While these words were being spoken Miss Fairlie looked down at the table beneath her. Her fingers moved nervously among the crumbs that were scattered on the cloth. The paleness on her cheeks spread to her lips, and the lips themselves trembled visibly. I was not the only person present who noticed this. Miss Halcombe saw it, too, and at once set us the example of rising from table.

Mrs Vesey and Miss Fairlie left the room together. The kind sorrowful blue eyes looked at me, for a moment, with the prescient sadness of a coming and a long farewell. I felt the answering pang in my own heart -- the pang that told me I must lose her soon, and love her the more unchangeably for the loss.

I turned towards the garden when the door had closed on her. Miss Halcombe was standing with her hat in her hand, and her shawl over her arm, by the large window that led out to the lawn, and was looking at me attentively.

‘Have you any leisure time to spare,' she asked, ‘before you begin to work in your own room?'

‘Certainly, Miss Halcombe. I have always time at your service.'

‘I want to say a word to you in private, Mr Hartright. Get your hat and come out into the garden. We are not likely to be disturbed there at this hour in the morning.'

As we stepped out on to the lawn, one of the under-gardeners -- a mere lad -- passed us on his way to the house, with a letter in his hand. Miss Halcombe stopped him.

‘Is that letter for me?' she asked.

‘Nay, miss; it's just said to be for Miss Fairlie,' answered the lad, holding out the letter as he spoke.

Miss Halcombe took it from him and looked at the address.

‘A strange handwriting,' she said to herself. ‘Who can Laura's correspondent be? Where did you get this?' she continued, addressing the gardener, ‘Well, miss,' said the lad, ‘l just got it from a woman.'

‘What woman?'

‘A woman well stricken in age.'

‘Oh, an old woman. Any one you knew?'

‘I canna tak' it on mysel' to say that she was other than a stranger to me.'

‘Which way did she go?'

‘That gate,' said the under-gardener, turning with great deliberation towards the south, and embracing the whole of that part of England with one comprehensive sweep of his arm.
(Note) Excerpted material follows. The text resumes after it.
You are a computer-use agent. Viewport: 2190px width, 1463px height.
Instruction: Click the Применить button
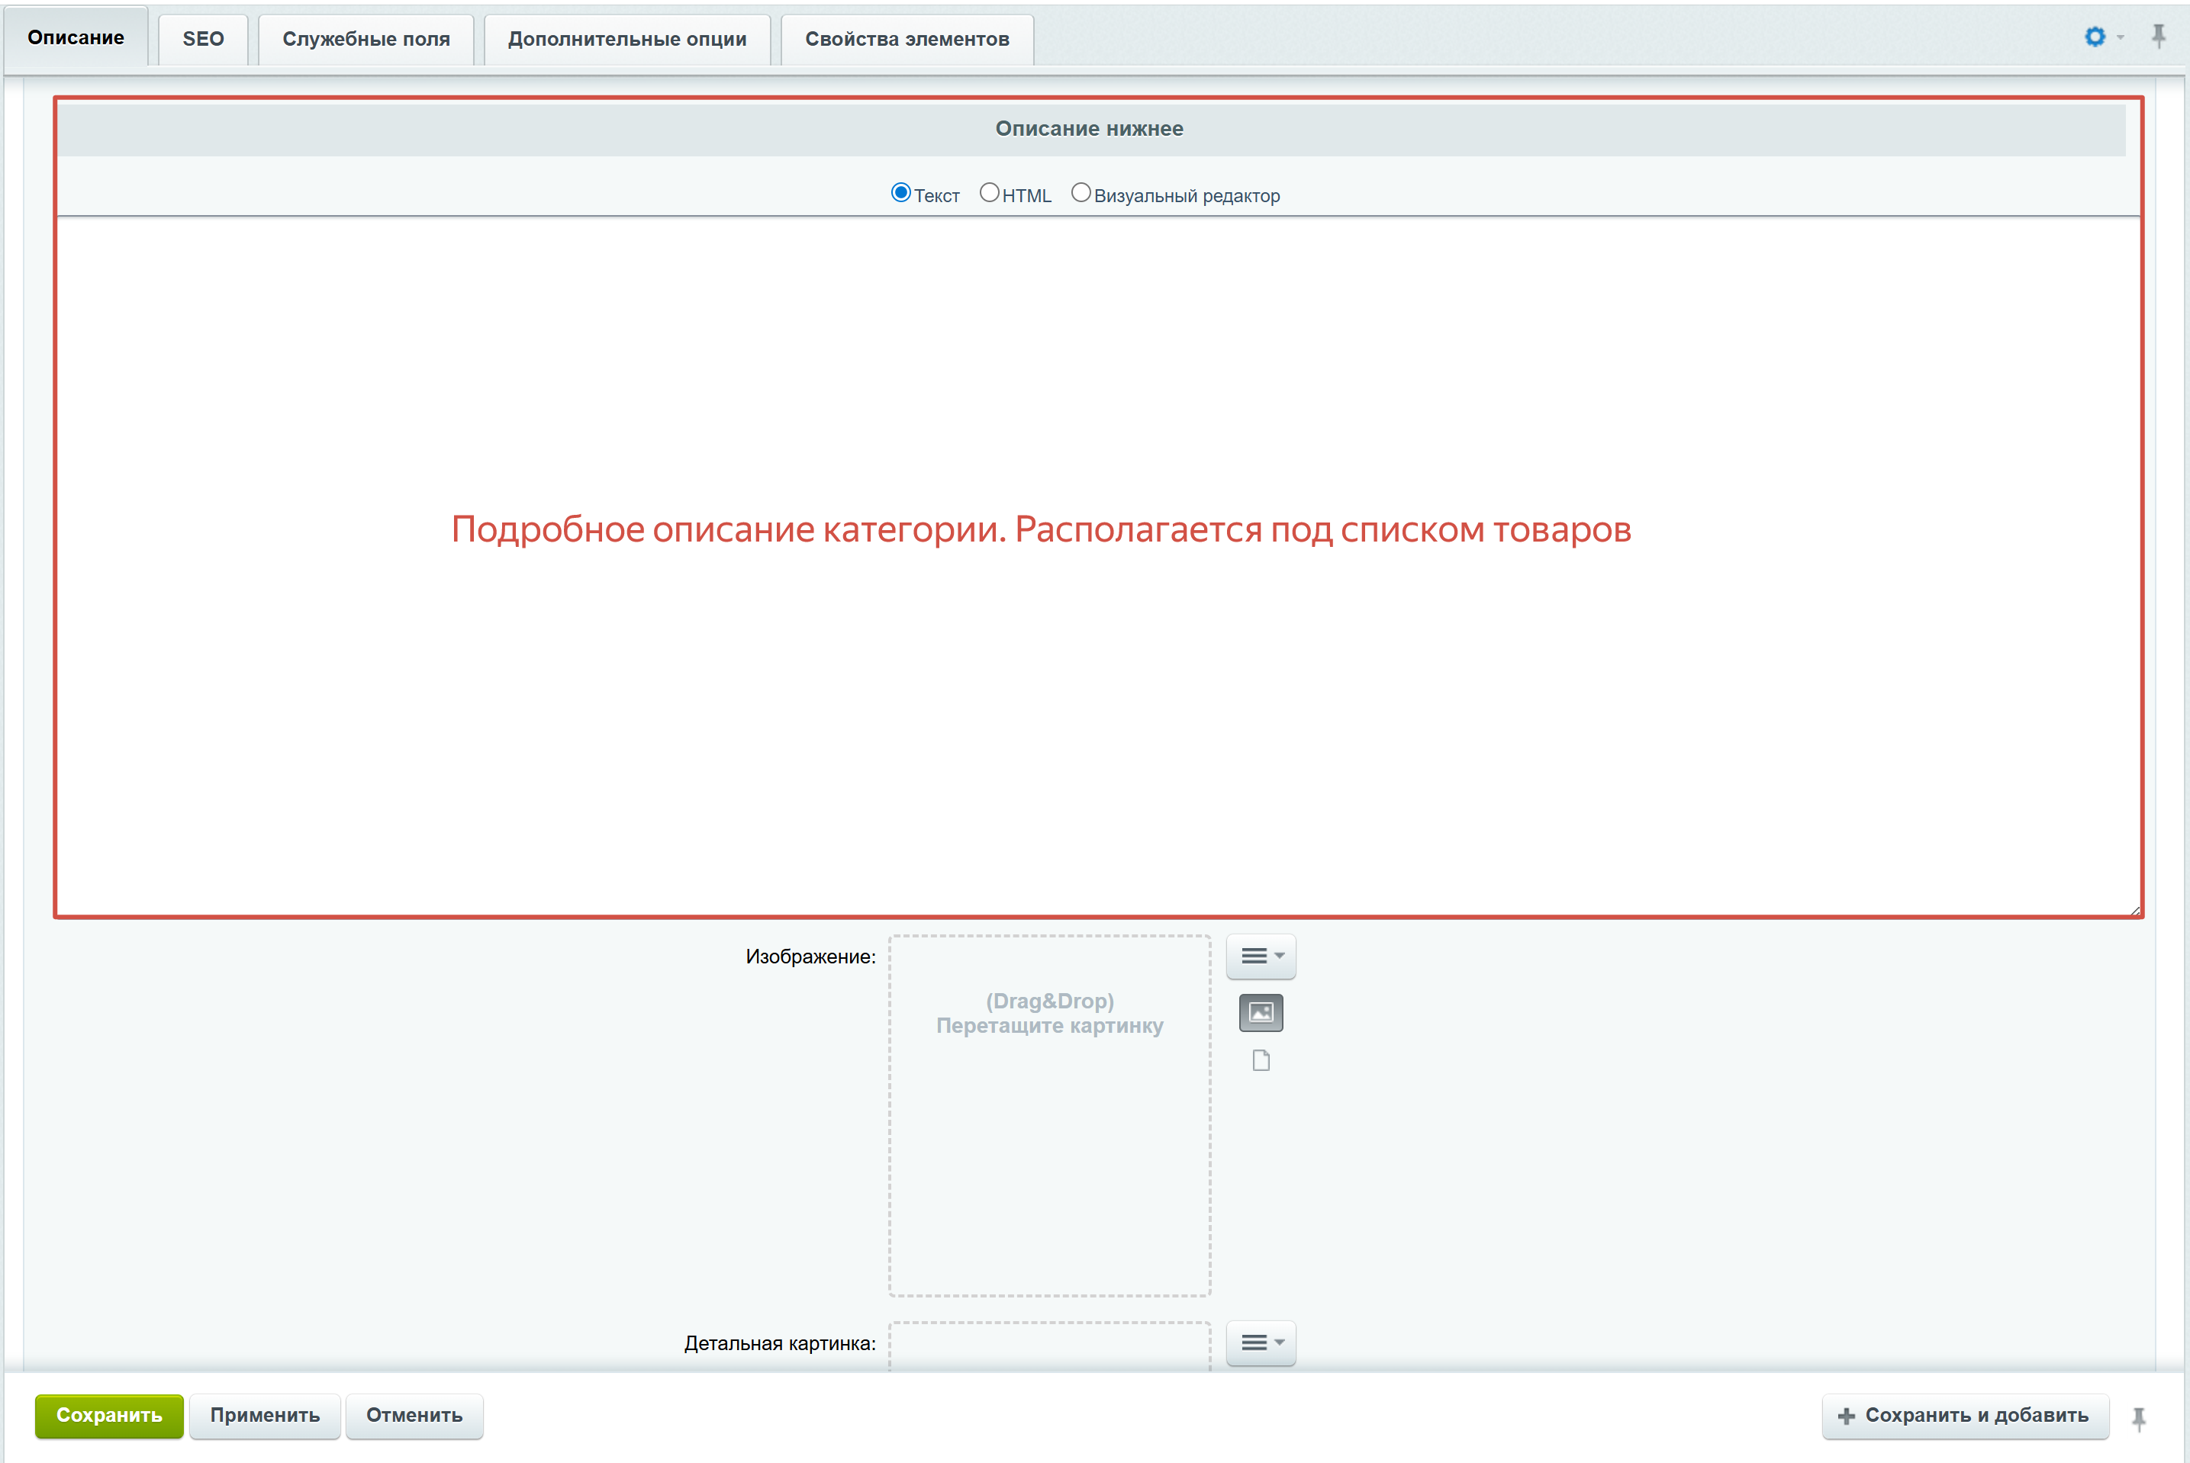(264, 1415)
‘Curious,' said Miss Halcombe; ‘I suppose it must be a begging-letter.

There,' she added, handing the letter back to the lad, ‘take it to the house, and give it to one of the servants. And now, Mr Hartright, if you have no objection, let us walk this way.'

She led me across the lawn, along the same path by which I had followed her on the day after my arrival at Limmeridge. At the little summer-house, in which Laura Fairlie and I had first seen each other, she stopped, and broke the silence which she had steadily maintained while we were walking together.